El niño relata que en una finca situada en la comunidad La Fortuna devengaba 300 córdobas al mes en calidad de peón, y que su manito se la cortó una máquina picadora de zacate.
Al llegar al hospital, el menor se negó a brindar el nombre de su patrón e incluso a los médicos les había mentido al decirles que tenía 16 años de edad.
“No sé cómo se llama mi patrón, creo que es Vicente, él me pagaba 150 córdobas a la quincena”, se limitó a decir, al mostrar la mutilación.
DINERO NO AJUSTA
Expresa que trabaja desde los 10 años de edad, luego que abandonó el cuarto grado de primaria porque su familia es demasiado pobre y su padre no ajustaba con el dinero que conseguía para comprar el sustento del hogar.
El doctor Nelson Ríos, jefe de la Sala de Ortopedia del Hospital San Juan de Dios, de Estelí, se mostró alarmado por la forma como los adultos utilizan a los niños para trabajos peligrosos.

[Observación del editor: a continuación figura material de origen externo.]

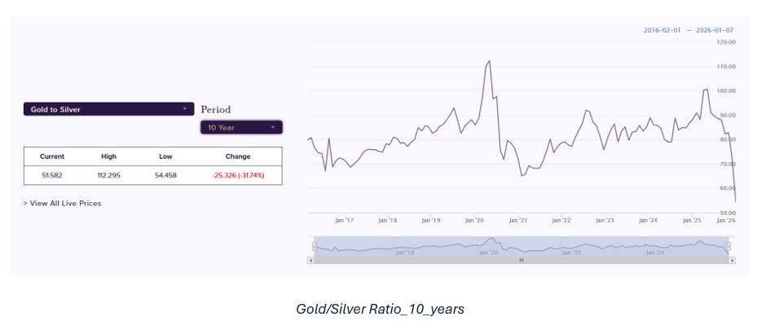Image resolution: width=766 pixels, height=330 pixels.
Task: Click the navigator's right range handle
Action: point(729,246)
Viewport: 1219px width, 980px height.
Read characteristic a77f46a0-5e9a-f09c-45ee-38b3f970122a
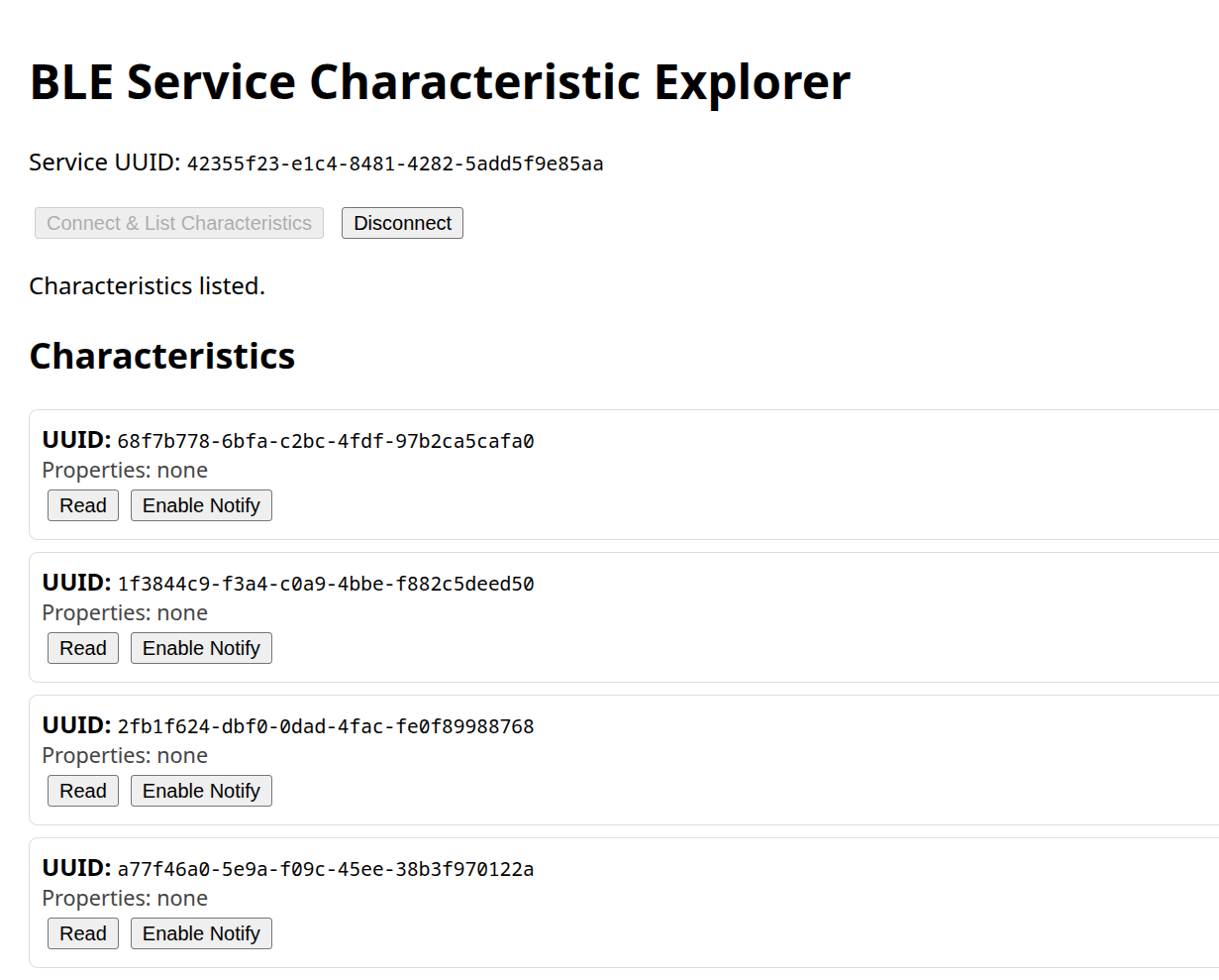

Don María Ramón Quevedo Díaz, padre del niño lesionado, explica que tiene 10 hijos y que producto de la pobreza sus vástagos comienzan a trabajar como peones desde temprana edad.
“Este problema lo dejo en manos de la conciencia del patrón, mi hijo se quedó sólo con una mano”, expresó don María Ramón, quien dijo que una hija de su patrón le llevó 150 córdobas, para ayudarle.